Par une conférence de presse organisée au centre Loyola à l’occasion de la journée mondiale des enseignants célébrée le 5 octobre, le pédagogue et enseignant-chercheur à la Faculté des sciences de l’éducation à l’Université de N’Djaména, Djimrassem Thalès a axé son intervention sur les maux qui minent le système éducatif tchadien.
La situation actuelle de l’école tchadienne entre les réformes contradictoires et la gestion de la Covid-19 dans les milieux scolaires et universitaires. Pour le conférencier Djimrassem Thalès, les causes de l’état désastreux de l’école tchadienne sont entre autres “la politisation de l’école, le recrutement des enseignants sans vocation, la démotivation des élèves et des étudiants, la pénurie en infrastructure d’accueil à tous les niveaux, l’insuffisance des conseillers d’orientation, la mauvaise application du bilinguisme, les nominations sur des critères subjectifs, etc. ”.
Le pédagogue compare l’école tchadienne à une personne à l’agonie. Au mois de mars, relève-t-il, la fermeture des écoles était perçue comme une mesure de prévention contre la pandémie de la Covid-19. Mais quelques mois après, des initiatives sans résultats probants ont été mises en œuvre. Thalès justifie son affirmation par l’enseignement à distance organisé via la radio et télévision tchadienne et Internet, sans étude préalable du terrain qui a été un flop. Cet enseignement s’est heurté aux problèmes d’électricité, d’accès à l’Internet, à la faible couverture du territoire par la radio nationale. Conséquence, les élèves et étudiants n’ont pas eu accès à tous les programmes. Qu’à cela ne tienne, c’est dans ce contexte moins enviable qu’ont été organisés les examens de fin d’année (brevet d’études fondamentales et du baccalauréat).

• • • • • • •

# Consigne 1
Dans l'article sur l'école tchadienne, à quels problèmes l'enseignement à distance s'est-il heurté ? Donnez-les tous.
# Consigne 2
Répondez à partir de l'article sur l'école tchadienne :
(a) À quelle date la journée mondiale des enseignants est-elle célébrée ?
(b) À quoi le pédagogue compare-t-il l'école tchadienne ?
(c) Quels examens de fin d'année ont été organisés dans ce contexte ?
# Consigne 3
Rédigez la suite de l'article sur l'école tchadienne après sa dernière phrase.
Les items ci-dessous n'ont aucun lien avec l'article.

• • • • • • •

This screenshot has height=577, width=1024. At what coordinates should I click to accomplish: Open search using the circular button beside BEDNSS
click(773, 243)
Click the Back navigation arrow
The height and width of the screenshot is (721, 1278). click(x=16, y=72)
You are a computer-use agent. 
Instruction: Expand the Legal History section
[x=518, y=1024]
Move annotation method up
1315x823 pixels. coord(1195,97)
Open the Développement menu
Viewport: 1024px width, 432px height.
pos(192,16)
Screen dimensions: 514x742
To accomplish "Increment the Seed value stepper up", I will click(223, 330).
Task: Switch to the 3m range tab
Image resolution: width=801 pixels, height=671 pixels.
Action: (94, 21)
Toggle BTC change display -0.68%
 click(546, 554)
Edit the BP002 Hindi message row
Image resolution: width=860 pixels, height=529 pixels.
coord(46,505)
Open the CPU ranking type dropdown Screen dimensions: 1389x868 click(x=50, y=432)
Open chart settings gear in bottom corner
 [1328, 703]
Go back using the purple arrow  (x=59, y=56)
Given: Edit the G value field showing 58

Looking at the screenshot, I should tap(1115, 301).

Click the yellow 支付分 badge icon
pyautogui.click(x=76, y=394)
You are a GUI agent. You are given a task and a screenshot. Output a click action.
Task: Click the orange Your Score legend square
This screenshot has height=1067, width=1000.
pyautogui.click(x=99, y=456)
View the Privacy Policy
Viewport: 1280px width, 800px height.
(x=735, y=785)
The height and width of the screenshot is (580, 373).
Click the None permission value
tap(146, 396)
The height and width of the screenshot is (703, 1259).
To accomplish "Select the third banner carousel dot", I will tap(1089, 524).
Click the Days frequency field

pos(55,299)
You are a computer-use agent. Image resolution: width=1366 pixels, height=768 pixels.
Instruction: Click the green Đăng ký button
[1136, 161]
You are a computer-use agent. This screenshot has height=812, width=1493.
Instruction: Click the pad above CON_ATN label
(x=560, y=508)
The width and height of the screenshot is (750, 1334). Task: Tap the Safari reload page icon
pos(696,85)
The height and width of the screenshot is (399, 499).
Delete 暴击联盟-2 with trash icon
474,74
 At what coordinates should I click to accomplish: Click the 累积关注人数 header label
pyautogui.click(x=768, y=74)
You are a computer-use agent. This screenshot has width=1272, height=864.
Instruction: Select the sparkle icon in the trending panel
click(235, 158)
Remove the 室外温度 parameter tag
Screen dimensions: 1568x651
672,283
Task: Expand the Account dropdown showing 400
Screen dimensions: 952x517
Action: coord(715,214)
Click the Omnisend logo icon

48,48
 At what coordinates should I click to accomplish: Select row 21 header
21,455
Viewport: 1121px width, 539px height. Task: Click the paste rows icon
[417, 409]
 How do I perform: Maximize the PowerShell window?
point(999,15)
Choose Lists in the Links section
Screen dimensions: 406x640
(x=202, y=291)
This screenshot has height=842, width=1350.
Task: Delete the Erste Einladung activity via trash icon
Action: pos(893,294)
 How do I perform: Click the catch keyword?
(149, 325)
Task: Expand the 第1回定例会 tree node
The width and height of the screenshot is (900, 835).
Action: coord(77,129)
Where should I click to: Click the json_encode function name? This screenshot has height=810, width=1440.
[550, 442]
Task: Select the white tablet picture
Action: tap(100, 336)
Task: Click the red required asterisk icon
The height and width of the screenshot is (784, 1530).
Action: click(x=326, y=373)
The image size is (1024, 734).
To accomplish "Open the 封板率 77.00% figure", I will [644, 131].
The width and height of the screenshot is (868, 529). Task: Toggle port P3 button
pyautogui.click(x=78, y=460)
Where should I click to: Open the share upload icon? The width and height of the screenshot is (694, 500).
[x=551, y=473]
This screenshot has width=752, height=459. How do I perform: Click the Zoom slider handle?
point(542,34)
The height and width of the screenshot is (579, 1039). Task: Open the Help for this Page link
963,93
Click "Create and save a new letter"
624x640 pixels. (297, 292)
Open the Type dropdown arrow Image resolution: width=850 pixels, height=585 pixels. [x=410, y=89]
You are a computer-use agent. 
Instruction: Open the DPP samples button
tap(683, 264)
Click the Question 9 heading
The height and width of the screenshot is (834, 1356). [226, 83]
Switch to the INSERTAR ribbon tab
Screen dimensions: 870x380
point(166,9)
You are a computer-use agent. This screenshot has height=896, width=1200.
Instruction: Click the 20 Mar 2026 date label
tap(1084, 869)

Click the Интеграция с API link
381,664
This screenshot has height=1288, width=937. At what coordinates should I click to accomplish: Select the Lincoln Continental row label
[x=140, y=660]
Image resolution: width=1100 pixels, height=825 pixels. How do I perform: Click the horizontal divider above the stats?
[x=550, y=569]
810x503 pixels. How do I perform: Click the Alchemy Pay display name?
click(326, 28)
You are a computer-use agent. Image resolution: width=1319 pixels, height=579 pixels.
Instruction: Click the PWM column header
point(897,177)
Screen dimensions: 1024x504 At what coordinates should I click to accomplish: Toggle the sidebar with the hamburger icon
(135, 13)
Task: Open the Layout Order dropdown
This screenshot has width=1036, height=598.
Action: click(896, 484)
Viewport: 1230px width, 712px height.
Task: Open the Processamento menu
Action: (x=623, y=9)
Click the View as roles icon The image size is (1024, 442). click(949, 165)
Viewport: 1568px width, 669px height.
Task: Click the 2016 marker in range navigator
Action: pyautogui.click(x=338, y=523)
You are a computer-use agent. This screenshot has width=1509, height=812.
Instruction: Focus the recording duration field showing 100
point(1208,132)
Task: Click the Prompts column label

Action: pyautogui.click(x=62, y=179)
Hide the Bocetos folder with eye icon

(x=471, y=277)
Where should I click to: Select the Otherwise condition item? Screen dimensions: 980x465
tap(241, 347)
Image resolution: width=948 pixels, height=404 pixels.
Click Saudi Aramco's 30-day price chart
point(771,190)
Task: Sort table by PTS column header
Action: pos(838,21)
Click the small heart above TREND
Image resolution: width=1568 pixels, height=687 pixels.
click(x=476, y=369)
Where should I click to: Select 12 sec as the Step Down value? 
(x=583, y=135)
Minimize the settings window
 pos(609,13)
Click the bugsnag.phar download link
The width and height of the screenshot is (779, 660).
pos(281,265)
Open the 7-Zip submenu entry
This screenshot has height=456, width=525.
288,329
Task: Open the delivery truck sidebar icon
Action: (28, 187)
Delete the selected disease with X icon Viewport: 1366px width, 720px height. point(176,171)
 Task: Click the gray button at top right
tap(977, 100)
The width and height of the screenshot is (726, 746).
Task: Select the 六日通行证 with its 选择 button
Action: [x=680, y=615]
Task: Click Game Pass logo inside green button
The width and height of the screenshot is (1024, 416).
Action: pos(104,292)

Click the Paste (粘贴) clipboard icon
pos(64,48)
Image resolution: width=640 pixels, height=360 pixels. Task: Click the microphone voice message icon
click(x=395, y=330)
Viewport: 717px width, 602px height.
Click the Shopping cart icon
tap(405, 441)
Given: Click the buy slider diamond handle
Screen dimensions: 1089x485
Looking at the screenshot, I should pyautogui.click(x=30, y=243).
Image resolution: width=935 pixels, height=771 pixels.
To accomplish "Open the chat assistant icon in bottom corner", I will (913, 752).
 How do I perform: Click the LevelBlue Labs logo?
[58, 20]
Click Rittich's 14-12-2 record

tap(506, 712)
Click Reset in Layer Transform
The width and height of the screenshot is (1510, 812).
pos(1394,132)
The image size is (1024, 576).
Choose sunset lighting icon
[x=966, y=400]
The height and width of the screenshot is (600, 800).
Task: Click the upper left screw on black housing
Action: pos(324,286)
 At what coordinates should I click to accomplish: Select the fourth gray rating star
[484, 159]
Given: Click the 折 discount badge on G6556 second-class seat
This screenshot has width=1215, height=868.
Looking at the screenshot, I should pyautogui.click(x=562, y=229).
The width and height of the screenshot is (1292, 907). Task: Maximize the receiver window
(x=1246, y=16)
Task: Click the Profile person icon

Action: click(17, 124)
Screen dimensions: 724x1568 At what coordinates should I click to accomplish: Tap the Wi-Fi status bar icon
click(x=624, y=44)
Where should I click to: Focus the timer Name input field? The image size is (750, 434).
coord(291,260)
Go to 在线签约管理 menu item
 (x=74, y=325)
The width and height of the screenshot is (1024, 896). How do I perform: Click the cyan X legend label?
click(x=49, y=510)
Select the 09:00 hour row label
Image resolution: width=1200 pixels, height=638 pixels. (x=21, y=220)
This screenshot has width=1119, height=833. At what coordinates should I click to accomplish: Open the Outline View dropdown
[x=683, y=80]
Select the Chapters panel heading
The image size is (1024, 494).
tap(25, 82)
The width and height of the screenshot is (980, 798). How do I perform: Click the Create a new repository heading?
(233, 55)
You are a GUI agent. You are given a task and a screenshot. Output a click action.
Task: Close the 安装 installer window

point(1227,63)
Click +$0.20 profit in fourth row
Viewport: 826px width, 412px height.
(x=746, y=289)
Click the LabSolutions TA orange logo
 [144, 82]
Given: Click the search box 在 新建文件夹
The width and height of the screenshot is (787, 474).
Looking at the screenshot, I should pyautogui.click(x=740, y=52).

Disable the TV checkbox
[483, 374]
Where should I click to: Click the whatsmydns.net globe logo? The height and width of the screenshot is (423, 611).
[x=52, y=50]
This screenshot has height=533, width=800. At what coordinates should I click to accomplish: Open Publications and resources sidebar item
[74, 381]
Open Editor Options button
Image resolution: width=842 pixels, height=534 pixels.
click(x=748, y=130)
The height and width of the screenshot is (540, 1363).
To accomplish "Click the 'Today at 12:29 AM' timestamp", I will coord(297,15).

• • • • • • •

# Réponse 1
- Les problèmes d'électricité
- Les problèmes d'accès à l'Internet
- La faible couverture du territoire par la radio nationale

# Réponse 2
(a) Le 5 octobre.
(b) À une personne à l'agonie.
(c) Le brevet d'études fondamentales et le baccalauréat.

# Réponse 3
Sur la décision du gouvernement autorisant le passage automatique des élèves des classes intermédiaires en classes supérieures, le pédagogue est amer. “C’est une faute pédagogique grave”, affirme-t-il. Djimrassem Thalès qualifie les réformes éducatives introduites par les autorités du ministère de tutelle de contradictoires. Pour lui, le gouvernement sème la confusion dans ses décisions. Il est difficile de comprendre les initiatives du ministre de l’Education nationale et de la promotion civique et son directeur. “Quelles sont les raisons qui sous-tendent de telles décisions ? Pourquoi le ministre opte pour cette logique ? Est-ce une décision purement politique ? Est-ce une solution pour éviter le double financement de l’école dans une même année scolaire ? Ou c’est la pression des bailleurs de l’école tchadienne ?”, s’interroge-t-il.
En réponse à ses interrogations, le conférencier opte pour une année blanche. Laquelle pourra sauver le système éducatif et pallier la baisse de niveau. Thalès plaide pour un système éducatif dépolitisé afin de sortir l’école tchadienne de sa léthargie, de son agonie.
Des échanges avec les journalistes, plusieurs points sont abordés. Il s’agit entre autres de la complicité des enseignants, des nominations des personnes non qualifiées à des postes de responsabilité au ministère de l’Education nationale et à celui de l’Enseignement supérieur ; de l’élasticité des années académiques, etc. Djimrassem Thalès constate que les enseignants sont généralement muets face à certaines situations de peur de perdre leurs postes. Il souligne que la nomination de certains cadres est en contradiction avec leur profil. A un poste de responsabilité au niveau de l’éducation ou de l’enseignement, il faut nommer un enseignant qualifié et expérimenté pour pouvoir cerner les problèmes du système éducatif et leur trouver des solutions, dit-il.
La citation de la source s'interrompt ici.